--- Data Enclosed Below ---

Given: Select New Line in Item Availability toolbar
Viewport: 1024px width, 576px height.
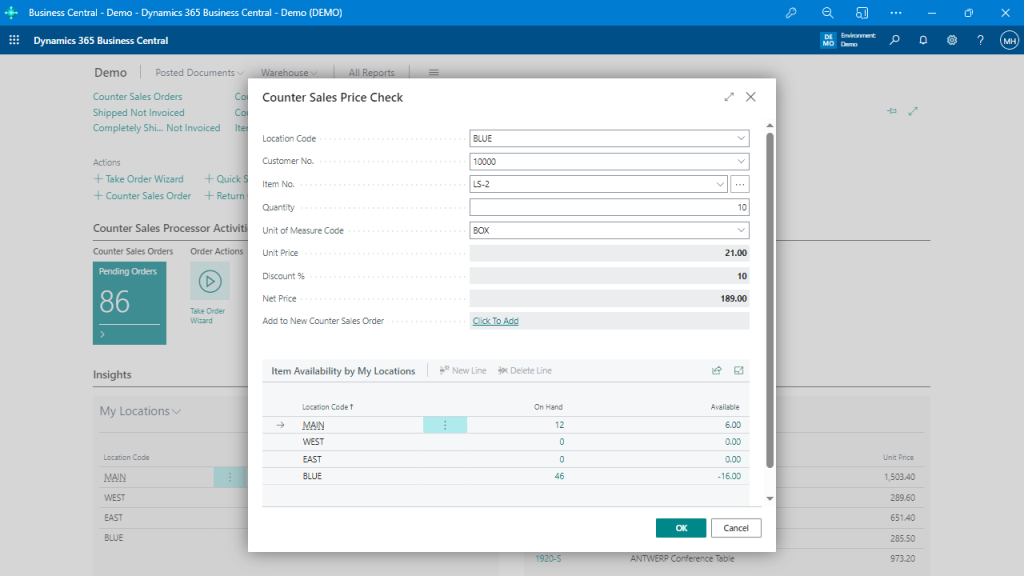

--- End of Enclosed Data ---
--- Data Enclosed Below ---

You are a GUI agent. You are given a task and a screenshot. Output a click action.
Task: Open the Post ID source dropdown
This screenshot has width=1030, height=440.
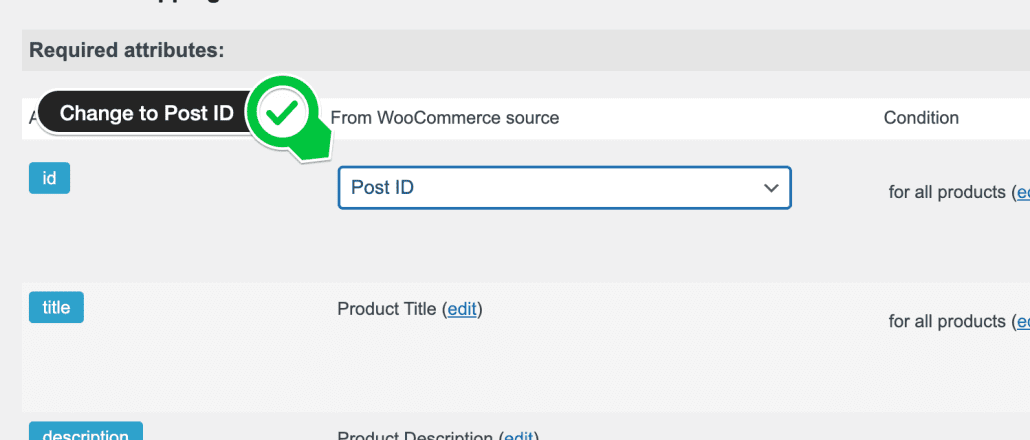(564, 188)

--- End of Enclosed Data ---
--- Data Enclosed Below ---

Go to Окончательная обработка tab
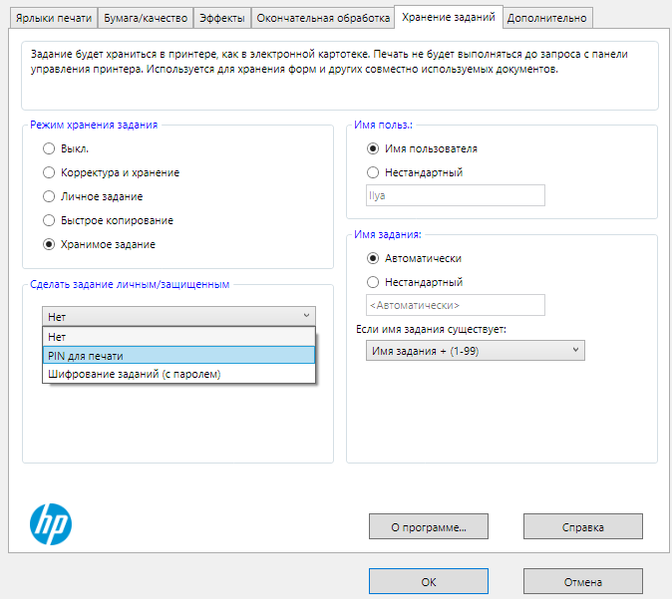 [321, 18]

--- End of Enclosed Data ---

Among the entries above, the line containing "Given: Select New", the line containing "Viewport: 1024px width, 576px height.", and all lines between them are to be restated word for word; nothing else belongs in the reply.

Given: Select New Line in Item Availability toolbar
Viewport: 1024px width, 576px height.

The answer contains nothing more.